Design for multiple and dynamic contexts
The contexts of computer applications used in the office, home, or similar settings are relatively
stable. On the other hand, with mobile applications, there can be a significant number of
additional people, objects, and activities vying for a user’s attention aside from the application or
computer itself [15]. Environmental conditions (e.g., brightness, noise levels, weather) can
change depending on location, time of day, and season. The usability or appropriateness of an
application can change based on these different context factors [7]. For example, in the presence
of strangers, users may feel uncomfortable speaking input aloud, and certain places (e.g.,
libraries) might restrict the use of voice input. Small text sizes may work well under office
conditions but suddenly become unreadable in bright sunshine or in dimly lit spaces. In addition,
users may have one hand, or even both hands, occupied while using a mobile device [8].
Therefore, for different contexts, allowing operations with 0, 1, or 2 hands becomes extremely
important to the viability of the interface [7].

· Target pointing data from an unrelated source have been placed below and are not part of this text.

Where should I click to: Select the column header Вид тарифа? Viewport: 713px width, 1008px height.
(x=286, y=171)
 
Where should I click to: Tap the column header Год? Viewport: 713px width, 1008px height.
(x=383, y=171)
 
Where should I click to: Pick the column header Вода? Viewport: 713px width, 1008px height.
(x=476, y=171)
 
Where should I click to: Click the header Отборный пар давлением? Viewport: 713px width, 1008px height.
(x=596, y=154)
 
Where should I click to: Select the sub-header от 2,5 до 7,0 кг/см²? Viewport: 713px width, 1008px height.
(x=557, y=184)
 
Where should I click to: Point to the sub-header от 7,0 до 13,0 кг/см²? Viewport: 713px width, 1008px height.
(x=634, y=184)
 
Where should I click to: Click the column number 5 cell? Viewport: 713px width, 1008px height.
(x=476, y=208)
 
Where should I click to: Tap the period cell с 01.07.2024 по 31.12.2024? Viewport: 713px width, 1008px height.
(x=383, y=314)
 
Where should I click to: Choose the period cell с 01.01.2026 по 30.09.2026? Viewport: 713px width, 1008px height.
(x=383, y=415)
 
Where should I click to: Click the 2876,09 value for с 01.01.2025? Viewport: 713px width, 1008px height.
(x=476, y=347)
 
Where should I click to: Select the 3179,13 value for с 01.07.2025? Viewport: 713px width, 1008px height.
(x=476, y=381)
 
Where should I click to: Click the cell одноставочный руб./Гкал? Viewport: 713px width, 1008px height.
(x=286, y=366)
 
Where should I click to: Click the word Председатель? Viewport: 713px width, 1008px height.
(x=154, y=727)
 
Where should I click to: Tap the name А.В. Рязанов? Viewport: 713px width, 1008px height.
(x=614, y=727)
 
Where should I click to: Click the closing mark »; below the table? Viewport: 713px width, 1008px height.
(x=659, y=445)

One way to solve the problem of changing contexts is to implement context-awareness and
self-adapting functionalities [4]. This can potentially save the user effort and frustration, and
increase the usability of applications. Usability in a dynamic environment might also be
improved by devices that derive input indirectly from the user. Schmidt discussed a vision of
mobile computing where devices can “see, hear, and feel.” [13].
Design for Small Devices
As technology continues to advance, mobile platforms will continue to shrink in size and include
items such as bracelets, rings, earrings, buttons, and key chains. New or modified interaction
techniques may be necessary to overcome the physical limitations. Speech input is a viable
alternative for devices too small for buttons. Sound can also be used for output, taking the place
of text or graphics. Holland and Morse investigated an audio interface for a navigation system
that leaves a user’s eyes and hands free for other purposes [5].

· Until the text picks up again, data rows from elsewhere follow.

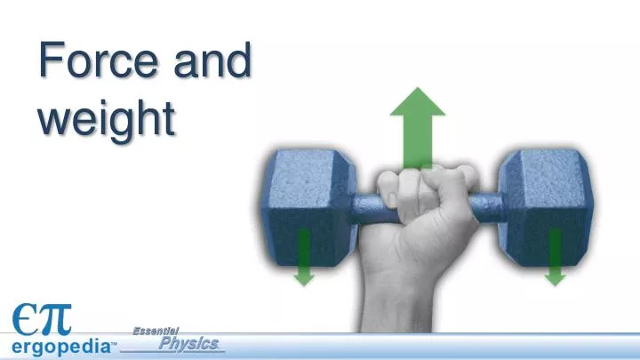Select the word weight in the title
click(105, 120)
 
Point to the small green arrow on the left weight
click(304, 257)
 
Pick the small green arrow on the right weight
click(555, 257)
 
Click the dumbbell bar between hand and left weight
click(364, 209)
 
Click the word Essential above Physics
click(156, 330)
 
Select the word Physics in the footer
click(188, 343)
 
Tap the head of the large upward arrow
click(417, 103)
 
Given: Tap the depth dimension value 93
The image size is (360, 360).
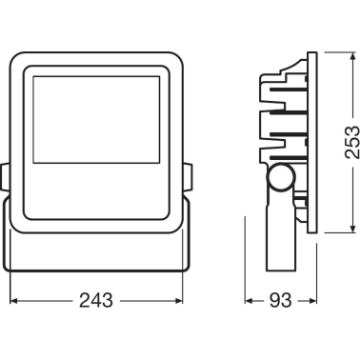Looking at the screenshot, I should click(279, 302).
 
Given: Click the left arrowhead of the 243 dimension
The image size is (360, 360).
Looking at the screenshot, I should click(15, 302).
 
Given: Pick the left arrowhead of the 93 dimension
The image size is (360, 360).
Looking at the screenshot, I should click(250, 302).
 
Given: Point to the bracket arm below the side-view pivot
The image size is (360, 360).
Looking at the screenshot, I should click(281, 238).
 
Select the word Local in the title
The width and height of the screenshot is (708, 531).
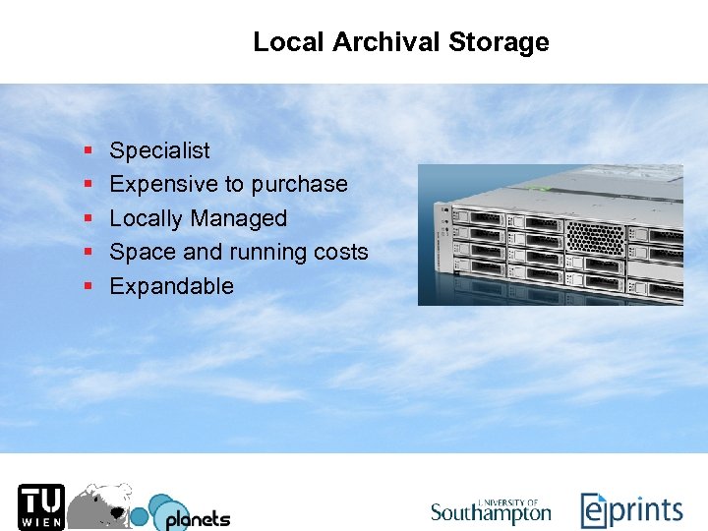(289, 42)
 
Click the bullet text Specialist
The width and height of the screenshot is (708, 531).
(159, 150)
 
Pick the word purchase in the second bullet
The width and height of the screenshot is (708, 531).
(299, 184)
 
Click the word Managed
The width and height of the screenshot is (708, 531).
(239, 218)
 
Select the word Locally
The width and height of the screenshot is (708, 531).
(147, 218)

Design for Limited and Split Attention
Users of mobile devices often need to focus on more than one task [8]. A mobile application may
not be the focal point of the user’s current activities [5]. Mobile devices that demand too much
attention may distract users from more important tasks. Interfaces for mobile devices need to be
designed to require as little attention as possible [11]. Sometimes this can be accomplished by
designing for hands-free interaction or even eyes-free interaction. According to Gorlenko [3],
eye-free interaction provides the greatest freedom of movement during interaction, as visual
attention constrains body movement. When possible, it might work better to use sound or tactile
output to present information instead of visual displays [11]. Pascoe, Ryan, and Morse developed
a personal digital assistant (PDA) application, which allowed the user to count the number of
bites taken from tree leaves without looking away from the animal.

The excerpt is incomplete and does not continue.